*WHAT IS NEEDED*.
One number is all that is asked for: the number of lines below that hold the string "range".

*GIVEN RECORDS*.
++++

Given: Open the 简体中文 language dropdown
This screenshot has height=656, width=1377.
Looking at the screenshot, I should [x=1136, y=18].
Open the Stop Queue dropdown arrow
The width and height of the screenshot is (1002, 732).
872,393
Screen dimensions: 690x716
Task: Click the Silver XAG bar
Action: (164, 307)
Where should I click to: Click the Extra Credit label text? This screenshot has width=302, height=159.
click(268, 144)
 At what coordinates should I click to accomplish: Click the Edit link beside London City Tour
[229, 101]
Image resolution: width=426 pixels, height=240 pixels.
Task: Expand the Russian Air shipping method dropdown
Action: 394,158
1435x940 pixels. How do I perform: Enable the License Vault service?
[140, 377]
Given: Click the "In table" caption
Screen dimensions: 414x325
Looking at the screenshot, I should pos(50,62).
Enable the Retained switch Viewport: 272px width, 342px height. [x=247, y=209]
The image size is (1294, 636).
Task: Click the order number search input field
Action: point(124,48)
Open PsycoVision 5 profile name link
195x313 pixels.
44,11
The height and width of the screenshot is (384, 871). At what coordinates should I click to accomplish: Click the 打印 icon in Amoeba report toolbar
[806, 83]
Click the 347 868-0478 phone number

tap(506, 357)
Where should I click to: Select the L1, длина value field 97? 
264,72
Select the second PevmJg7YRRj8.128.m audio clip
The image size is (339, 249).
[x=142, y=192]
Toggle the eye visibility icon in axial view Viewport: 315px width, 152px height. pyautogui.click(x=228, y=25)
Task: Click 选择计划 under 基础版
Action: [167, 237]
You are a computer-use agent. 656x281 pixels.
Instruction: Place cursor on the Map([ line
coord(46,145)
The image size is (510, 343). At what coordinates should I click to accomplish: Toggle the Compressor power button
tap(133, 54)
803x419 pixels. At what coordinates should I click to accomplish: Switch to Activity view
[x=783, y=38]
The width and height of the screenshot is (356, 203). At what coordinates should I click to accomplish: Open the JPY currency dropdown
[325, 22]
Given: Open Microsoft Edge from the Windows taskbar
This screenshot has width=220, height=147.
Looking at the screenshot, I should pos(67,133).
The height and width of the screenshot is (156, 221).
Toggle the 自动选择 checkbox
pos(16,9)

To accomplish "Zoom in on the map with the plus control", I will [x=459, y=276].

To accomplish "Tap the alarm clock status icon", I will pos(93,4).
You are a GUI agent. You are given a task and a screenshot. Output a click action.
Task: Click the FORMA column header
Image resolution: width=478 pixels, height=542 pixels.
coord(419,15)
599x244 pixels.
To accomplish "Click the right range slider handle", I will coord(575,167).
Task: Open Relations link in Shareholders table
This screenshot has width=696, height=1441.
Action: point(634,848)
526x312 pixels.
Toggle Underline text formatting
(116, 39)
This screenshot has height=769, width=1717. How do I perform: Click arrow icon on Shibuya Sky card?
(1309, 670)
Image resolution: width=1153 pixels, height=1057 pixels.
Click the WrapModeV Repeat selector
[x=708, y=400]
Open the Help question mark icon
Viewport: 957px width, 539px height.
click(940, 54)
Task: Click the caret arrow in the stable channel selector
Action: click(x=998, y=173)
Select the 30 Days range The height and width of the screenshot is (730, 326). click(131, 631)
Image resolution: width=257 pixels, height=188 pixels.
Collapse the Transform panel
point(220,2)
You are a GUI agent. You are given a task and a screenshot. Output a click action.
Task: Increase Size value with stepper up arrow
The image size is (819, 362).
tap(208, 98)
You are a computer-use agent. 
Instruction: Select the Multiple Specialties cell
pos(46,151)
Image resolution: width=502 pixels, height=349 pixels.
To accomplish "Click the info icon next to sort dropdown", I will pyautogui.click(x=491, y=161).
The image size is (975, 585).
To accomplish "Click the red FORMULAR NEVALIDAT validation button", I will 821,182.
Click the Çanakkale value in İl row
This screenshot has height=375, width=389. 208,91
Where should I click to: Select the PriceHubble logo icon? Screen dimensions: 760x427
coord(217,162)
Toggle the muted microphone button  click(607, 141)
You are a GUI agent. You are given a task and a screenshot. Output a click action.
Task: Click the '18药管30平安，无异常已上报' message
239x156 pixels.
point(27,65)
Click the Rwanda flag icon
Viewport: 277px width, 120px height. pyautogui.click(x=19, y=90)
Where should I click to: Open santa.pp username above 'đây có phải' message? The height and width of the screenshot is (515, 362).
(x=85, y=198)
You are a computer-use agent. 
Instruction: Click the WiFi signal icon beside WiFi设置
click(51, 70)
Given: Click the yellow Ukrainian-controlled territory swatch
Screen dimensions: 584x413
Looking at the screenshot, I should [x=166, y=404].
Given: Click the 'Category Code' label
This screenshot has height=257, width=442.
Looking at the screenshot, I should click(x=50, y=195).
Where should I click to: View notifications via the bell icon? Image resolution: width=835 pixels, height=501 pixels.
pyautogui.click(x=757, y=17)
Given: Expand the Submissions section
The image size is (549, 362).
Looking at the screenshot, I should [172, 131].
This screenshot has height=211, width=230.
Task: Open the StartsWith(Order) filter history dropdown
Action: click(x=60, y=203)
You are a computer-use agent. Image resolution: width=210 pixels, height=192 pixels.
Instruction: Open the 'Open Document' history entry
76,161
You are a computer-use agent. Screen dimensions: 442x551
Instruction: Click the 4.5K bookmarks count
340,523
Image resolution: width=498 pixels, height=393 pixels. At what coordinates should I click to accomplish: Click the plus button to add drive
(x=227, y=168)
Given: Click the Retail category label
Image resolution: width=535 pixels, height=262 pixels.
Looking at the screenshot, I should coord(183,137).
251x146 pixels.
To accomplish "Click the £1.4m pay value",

++++

*RESULT OF THIS TASK*.
2